Data records —
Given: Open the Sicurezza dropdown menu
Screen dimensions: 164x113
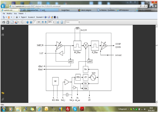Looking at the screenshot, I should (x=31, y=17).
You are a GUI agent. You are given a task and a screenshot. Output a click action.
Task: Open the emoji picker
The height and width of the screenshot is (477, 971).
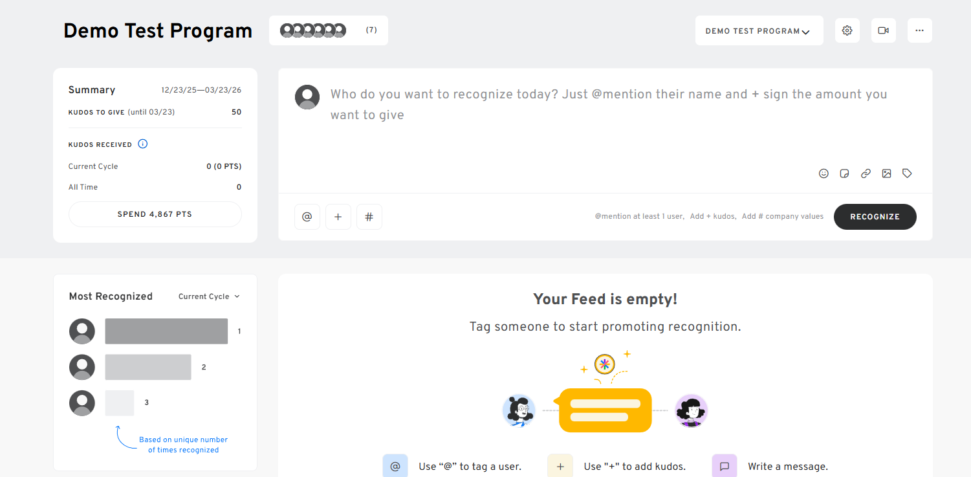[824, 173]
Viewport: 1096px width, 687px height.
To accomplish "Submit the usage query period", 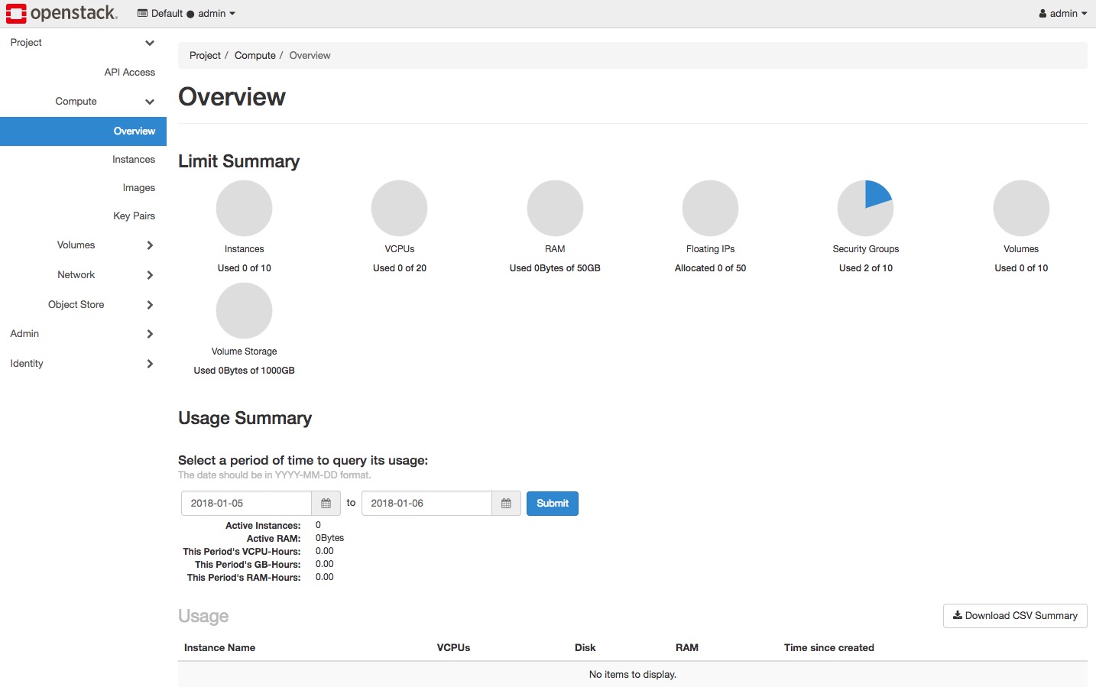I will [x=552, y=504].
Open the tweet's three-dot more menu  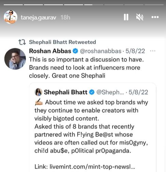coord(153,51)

...

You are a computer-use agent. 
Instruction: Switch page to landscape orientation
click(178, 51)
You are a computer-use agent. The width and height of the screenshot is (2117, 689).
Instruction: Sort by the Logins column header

Work task —
Using the data above, tally each line that contains "agent". Write only the total.

Exercise response —
3